The World Anti-Doping Agency handed down the ban on Monday, after Russia was alleged to have manipulated data in a Moscow anti-doping laboratory. WADA voted to suspend Russia from all major sporting events for four years in response, meaning the Russian flag will not fly at the next two Olympic Games as well as the FIFA World Cup in Qatar, should Russia qualify.
Clean athletes, however, will be able to compete, albeit under a neutral flag and with no national anthem.
In the runup to the ban, US Anti-Doping Agency (USADA) head Travis Tygart had called for even harsher penalties, including a blanket ban on all athletes, even all found to be clean.
The “political element to this cannot be denied,” global affairs analyst Patrick Henningsen told RT. Henningsen sees WADA, like many other international organizations, as biased in favor of its Western (US, UK, Australia, Canada, Germany, France) members.
[It’s] about humiliating Russia, it’s about demoralizing their athletes, [and] It’s also about hurting Vladimir Putin.
“National pride is connected with national sport for any leader of any country,” he added.
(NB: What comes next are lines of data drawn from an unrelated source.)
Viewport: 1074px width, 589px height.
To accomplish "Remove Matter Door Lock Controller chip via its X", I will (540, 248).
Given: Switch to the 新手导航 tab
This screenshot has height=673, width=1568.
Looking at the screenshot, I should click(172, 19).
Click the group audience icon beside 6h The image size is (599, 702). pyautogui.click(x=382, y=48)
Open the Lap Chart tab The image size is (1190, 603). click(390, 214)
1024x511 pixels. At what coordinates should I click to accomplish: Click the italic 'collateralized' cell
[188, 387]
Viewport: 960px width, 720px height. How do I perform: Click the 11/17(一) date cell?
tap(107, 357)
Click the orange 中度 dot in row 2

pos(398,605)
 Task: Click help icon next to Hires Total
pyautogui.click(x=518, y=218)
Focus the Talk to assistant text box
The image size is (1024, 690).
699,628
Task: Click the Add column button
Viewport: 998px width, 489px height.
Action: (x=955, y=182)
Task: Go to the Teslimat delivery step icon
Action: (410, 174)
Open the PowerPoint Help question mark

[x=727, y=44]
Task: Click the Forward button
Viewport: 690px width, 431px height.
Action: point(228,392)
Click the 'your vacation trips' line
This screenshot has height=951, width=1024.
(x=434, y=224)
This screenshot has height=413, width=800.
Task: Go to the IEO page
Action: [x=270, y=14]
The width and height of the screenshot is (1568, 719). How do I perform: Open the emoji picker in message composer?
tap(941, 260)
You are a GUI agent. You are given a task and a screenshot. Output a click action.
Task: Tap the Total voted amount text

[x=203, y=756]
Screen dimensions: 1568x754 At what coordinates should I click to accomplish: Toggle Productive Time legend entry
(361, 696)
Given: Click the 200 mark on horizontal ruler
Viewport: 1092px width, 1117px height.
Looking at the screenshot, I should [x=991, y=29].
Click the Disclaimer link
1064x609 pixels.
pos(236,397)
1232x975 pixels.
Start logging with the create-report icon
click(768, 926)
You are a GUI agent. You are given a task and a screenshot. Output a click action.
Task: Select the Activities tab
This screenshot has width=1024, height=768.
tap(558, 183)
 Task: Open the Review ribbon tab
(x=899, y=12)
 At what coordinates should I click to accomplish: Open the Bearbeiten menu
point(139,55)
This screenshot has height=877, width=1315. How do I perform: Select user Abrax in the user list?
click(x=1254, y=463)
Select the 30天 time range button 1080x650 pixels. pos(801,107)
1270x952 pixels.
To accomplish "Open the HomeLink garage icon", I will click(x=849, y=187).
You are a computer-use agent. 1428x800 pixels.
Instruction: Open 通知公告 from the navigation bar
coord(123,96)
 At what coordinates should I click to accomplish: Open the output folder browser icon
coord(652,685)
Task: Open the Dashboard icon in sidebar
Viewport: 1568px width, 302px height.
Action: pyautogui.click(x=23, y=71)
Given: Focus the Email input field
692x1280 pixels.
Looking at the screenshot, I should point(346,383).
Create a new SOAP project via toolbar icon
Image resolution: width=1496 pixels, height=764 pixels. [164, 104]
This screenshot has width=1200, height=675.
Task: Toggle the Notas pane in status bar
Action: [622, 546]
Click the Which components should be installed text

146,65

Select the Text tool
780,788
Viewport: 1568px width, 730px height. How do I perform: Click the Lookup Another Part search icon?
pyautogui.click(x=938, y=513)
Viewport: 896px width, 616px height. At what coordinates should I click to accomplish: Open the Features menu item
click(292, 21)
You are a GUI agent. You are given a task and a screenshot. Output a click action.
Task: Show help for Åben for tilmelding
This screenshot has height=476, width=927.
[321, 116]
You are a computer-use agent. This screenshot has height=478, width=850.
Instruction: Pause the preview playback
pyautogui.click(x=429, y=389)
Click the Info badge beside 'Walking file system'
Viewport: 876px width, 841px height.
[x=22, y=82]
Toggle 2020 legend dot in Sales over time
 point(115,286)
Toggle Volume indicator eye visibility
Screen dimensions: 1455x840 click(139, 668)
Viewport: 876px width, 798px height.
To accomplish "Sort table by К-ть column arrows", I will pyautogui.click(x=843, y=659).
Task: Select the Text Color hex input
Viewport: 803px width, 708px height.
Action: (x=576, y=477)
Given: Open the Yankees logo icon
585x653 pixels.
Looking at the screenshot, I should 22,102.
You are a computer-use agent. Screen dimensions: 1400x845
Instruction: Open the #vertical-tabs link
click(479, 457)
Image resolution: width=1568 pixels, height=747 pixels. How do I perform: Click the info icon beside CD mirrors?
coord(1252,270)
Russia’s image will certainly be tarnished by the news, which broke just hours before Putin was due to sit down with French, German, and Ukrainian leaders in Paris, in a bid to resolve the conflict in eastern Ukraine. With the Paris summit being a long-awaited ‘Normandy Format’ meeting – first since 2016 – the stakes are high for all involved.
“It’s bad news for that event,” political analyst Martin McCauley told RT. “The newspapers will concentrate on this and not on the Normandy event.” Likewise, the emergence of the news so close to the summit will likely give ample fodder to journalists quizzing Putin after the meetings conclude.